Doctors fear tens of thousands more may die in the region if they do not receive emergency aid and drinkable water. In Sri Lanka, reports of measles and diarrhea have already surfaced. According to the BBC, the UN’s relief coordinator, Jan Egeland, said it will take another "two or three days" for the relief effort to get into full swing. By then he said it may be too late for "tens of thousands of people." To make matters worse, the Indian Ocean region has been shaken by at least three powerful aftershock earthquakes over the past day.
On Wednesday, President Bush announced the United States, Australia, Japan and India would lead the international response to the catastrophe. It remains unclear whether this effort will conflict with the United Nation’s Office for the Coordination of Humanitarian Affairs which traditionally oversees such massive relief efforts. Bush made the announcement while on vacation in Crawford Texas. It marked his first public comment since the earthquake struck more than 72 hours earlier. During a brief press conference he announced the U.S. would send $35 billion in initial aid–however he meant to say $35 million.
The Editors at the Minneapolis Star Tribune described the Bush administration’s handling of this crisis as "inept beyond belief."
Oxfam Warns Donors May Walk Away From Disaster
Overall the world’s 30 richest nations have pledged about $250 million with Spain being the most generous offering $60 million.
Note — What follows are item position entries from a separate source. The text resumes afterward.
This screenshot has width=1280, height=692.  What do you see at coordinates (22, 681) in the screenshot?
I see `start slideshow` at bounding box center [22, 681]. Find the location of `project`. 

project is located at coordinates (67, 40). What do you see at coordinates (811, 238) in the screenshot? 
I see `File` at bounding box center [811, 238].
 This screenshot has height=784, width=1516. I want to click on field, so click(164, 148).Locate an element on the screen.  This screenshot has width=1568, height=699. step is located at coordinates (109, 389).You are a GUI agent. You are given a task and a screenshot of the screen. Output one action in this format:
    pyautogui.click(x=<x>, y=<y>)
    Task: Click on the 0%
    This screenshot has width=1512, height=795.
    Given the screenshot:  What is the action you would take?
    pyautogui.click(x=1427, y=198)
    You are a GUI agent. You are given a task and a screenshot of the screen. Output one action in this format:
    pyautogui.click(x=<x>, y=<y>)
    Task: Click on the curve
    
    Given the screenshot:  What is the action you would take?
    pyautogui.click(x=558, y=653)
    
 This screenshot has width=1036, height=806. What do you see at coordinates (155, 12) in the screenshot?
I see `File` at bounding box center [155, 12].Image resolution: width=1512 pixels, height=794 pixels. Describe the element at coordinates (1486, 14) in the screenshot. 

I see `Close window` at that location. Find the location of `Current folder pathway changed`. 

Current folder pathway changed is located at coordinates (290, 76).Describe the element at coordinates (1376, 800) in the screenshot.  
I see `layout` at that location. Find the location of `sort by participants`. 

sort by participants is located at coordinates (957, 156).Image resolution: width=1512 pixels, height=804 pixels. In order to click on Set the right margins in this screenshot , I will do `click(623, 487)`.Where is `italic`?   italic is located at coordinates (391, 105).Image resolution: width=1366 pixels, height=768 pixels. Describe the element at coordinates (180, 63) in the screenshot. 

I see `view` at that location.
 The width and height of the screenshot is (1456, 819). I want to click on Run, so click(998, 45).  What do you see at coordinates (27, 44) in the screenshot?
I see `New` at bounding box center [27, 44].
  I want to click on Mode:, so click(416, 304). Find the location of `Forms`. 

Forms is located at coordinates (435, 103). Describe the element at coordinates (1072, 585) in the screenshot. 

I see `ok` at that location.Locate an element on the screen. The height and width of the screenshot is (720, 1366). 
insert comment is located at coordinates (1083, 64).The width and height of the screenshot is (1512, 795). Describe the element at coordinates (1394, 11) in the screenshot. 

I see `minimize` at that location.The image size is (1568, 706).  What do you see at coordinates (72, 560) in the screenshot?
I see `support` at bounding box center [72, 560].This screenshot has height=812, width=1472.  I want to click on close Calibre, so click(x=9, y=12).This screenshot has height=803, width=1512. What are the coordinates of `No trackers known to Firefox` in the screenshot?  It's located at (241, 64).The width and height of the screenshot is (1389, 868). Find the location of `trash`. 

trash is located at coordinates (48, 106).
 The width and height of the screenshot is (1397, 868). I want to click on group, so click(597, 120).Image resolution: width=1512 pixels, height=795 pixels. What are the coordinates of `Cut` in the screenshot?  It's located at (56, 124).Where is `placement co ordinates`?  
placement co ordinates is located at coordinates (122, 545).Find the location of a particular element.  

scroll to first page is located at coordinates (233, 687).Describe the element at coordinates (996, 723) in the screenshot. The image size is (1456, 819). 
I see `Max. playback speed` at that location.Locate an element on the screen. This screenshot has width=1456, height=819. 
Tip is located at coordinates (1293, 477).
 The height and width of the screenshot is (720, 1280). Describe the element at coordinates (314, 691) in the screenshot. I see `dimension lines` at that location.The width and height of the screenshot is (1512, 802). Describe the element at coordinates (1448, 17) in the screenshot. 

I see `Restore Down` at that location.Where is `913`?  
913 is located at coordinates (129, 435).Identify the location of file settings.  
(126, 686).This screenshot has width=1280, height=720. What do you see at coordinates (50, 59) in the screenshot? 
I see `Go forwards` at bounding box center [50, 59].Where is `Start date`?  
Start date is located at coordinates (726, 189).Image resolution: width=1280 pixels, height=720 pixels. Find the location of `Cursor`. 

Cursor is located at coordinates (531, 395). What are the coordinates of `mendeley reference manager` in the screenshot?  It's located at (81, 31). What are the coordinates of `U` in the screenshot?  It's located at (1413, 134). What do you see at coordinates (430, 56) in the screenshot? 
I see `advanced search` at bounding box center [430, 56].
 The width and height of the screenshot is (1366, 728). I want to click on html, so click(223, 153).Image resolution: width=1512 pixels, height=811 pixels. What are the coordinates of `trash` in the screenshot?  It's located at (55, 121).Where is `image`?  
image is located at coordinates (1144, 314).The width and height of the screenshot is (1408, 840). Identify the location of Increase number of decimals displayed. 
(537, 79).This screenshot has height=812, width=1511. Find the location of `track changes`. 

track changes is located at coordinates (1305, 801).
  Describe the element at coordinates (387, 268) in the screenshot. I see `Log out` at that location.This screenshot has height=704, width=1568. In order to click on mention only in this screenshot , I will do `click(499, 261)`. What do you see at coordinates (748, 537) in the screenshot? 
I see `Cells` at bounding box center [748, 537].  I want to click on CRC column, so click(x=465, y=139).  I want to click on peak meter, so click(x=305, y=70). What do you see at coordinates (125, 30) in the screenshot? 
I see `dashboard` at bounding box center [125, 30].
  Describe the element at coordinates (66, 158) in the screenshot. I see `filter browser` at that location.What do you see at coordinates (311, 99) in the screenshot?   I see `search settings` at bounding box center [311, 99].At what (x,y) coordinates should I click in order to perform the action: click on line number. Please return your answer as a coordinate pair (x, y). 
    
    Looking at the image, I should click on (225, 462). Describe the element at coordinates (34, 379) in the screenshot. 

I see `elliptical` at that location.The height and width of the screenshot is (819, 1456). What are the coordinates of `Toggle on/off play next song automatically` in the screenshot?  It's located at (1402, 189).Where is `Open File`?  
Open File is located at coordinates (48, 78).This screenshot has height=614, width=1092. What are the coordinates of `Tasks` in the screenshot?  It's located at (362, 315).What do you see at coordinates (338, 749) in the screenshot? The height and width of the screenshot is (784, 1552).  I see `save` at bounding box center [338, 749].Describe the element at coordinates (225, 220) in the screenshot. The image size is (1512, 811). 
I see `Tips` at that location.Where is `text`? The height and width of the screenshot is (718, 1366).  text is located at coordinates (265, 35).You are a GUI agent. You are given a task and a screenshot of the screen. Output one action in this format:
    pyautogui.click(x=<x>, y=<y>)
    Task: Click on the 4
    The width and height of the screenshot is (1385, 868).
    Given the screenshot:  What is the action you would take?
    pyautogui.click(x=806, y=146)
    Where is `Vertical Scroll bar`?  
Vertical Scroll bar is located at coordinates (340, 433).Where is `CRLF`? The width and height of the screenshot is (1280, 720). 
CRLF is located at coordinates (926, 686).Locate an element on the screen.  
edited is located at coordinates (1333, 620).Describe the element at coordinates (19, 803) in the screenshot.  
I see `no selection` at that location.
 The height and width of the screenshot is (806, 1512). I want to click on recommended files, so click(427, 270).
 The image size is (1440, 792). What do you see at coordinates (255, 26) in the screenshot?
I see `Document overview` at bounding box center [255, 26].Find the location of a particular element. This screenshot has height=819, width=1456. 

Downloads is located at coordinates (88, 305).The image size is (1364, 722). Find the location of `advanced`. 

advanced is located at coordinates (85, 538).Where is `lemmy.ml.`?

The World Bank has estimated as much as $15 billion will eventually be needed.
Phil Bloomer of Oxfam said "It’s clear the short and medium-term responses are underfunded. The next five to 10 days are crucial. The danger is that donors will walk away in two weeks’ time, as they have in other disasters."
Earlier in the week, UN relief coordinator Jan Egeland, accused wealthy nations of being "stingy" with foreign aid.
On Wednesday, Bush criticized Egeland by describing him as QUOTE "very ill-informed." Bush said last year the US gave out $2.4 billion in food, cash and humanitarian relief–more in dollar terms than any other country.
In terms of percentage of its national income, no modern industrialized nation gives less in humanitarian aid than the United States. Last year it shared less 1/7th of one percent or 0.14 percent of its national income.
In news from Iraq, the death toll from fighting since Monday has risen above 100. In Baghdad, 30 people died when a house exploded during a police raid. Police accused resistance fighters of setting the police up to be killed. The blast destroyed up to 10 neighboring houses.
In Mosul, US forces came under repeated attacks by Iraqi fighters in the form of car bombs and ambushes. In response, US warplanes carried out air strikes killing at least 25 Iraqis.
The Los Angeles Times reports many of the residents of Fallujah who were allowed to return home are now leaving because the city was so devastated by the US assault. One resident said, "I was born in that town. I know every inch of it. But when I got there, I didn’t recognize it." And two Lebanese businessmen were kidnapped in Baghdad overnight.